As Black History Month continues, here are more new reads from Black authors, who by sharing their voices with us give us the opportunity to educate ourselves and grow.
James Hannaham’s latest work of poetry, “Pilot Imposter,” is an exploration of the self, written during a time of unrest. During the pandemic, flying has become a battleground of personal rights, and using that motif Hannaham questions what the limits of personal rights are and who truly has those rights. He also works through the meaning of personhood, the nature of leadership, and the ongoing consequences of slavery. With a background in visual art, Hannaham uses memes and artwork to aid in his search for answers and to highlight some of the absurdity we currently find ourselves in. One example of his commentary on current events is to correlate Trump’s presidency with a pilot who has never flown a plane. Inspired by the poetry of Fernando Pessoa and the history of air disasters, Hannaham’s prose and images work to answer how a human can stay aloft in the face of so many things that could go wrong.
“Carefree Black Girls: A Celebration of Black Women in Popular Culture” by Zeba Blay centers on the often confusing way in which Black women are such large contributors to popular culture, but at the same time are ostracized from it. Some examples cited include the critique of artists like Lizzo for being plus size, but also not being enough of a role model for the plus-sized community, or that most Black actresses are relegated to the sassy sidekick roles, and those that are able to score leading roles, do so with less pay than comparable actresses of different ethnicities. There are also the ramifications leftover from the Jim Crow era which lead to many women being placed in the archetypes of ‘helpful caretaker’ vs. ‘jezebel.’ She even touches on the fact that even girlhood is denied Black women. In the face of all this, Blay looks to put a spotlight on Black women in the hopes that one day society will not only recognize their contributions but celebrate them as well.

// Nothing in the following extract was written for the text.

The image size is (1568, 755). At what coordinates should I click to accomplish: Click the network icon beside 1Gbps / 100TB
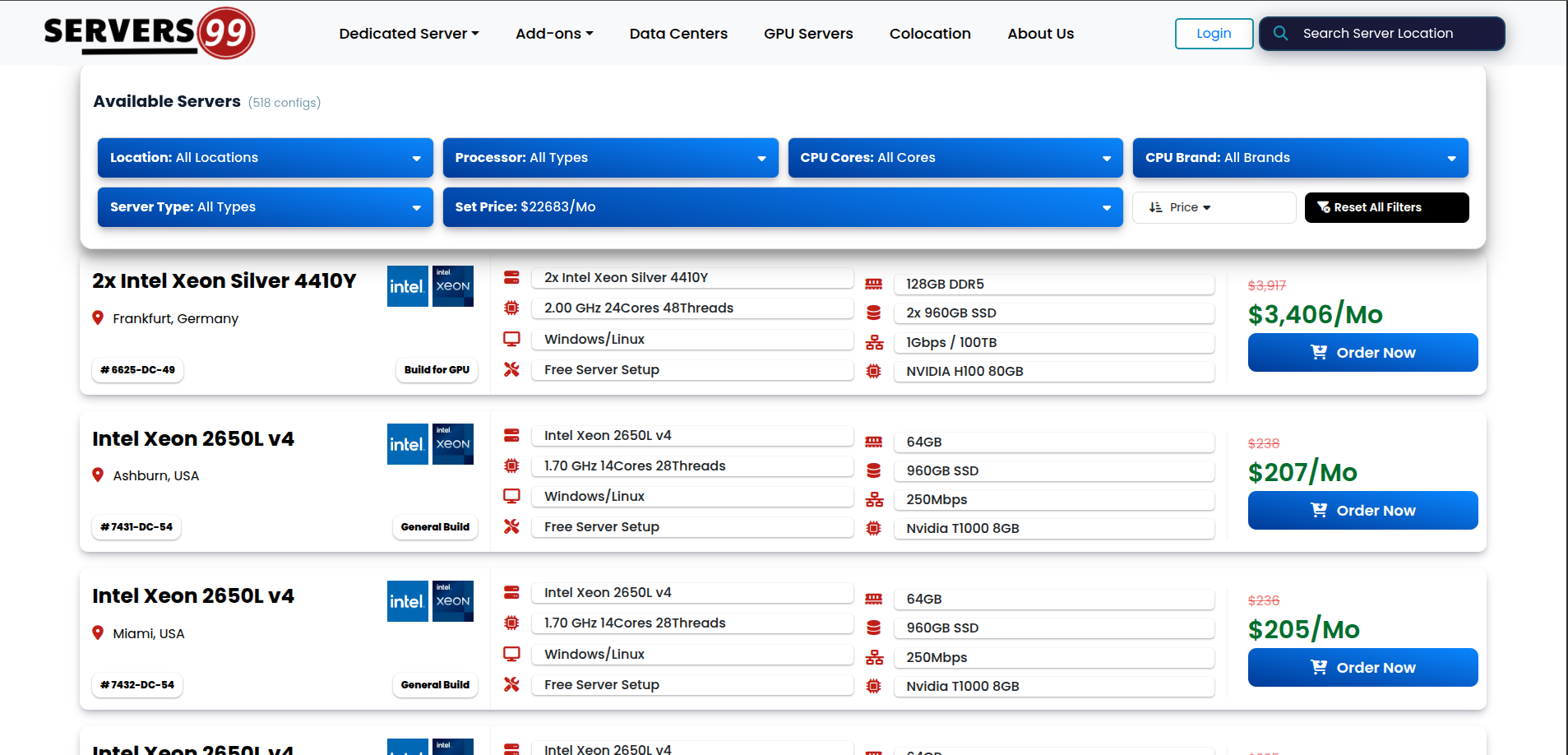click(x=874, y=343)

The latest book of poetry by Kevin Young entitled “Stones” is about the loss we experience as an individual and as a community and how that loss ripples through time. Connecting to his past, Young explores his roots through the places he frequented as a child and the memories that have helped to define him. He continues that connection to the future through the use of grave markers, showing reverence to those that came before and questioning where his own will sit. Young shows that connections to what we grew up with helps to define who we are, and these connections are not lost even if the items or person are. Through his poems, Young seeks to keep the past alive and also questions what will happen when his time and our own comes.
Kanopy, a streaming service free to A.K. Smiley Public Library cardholders, also offers an extensive collection of films in honor of Black History Month. So watch, read, and take the time to elevate and celebrate all month long.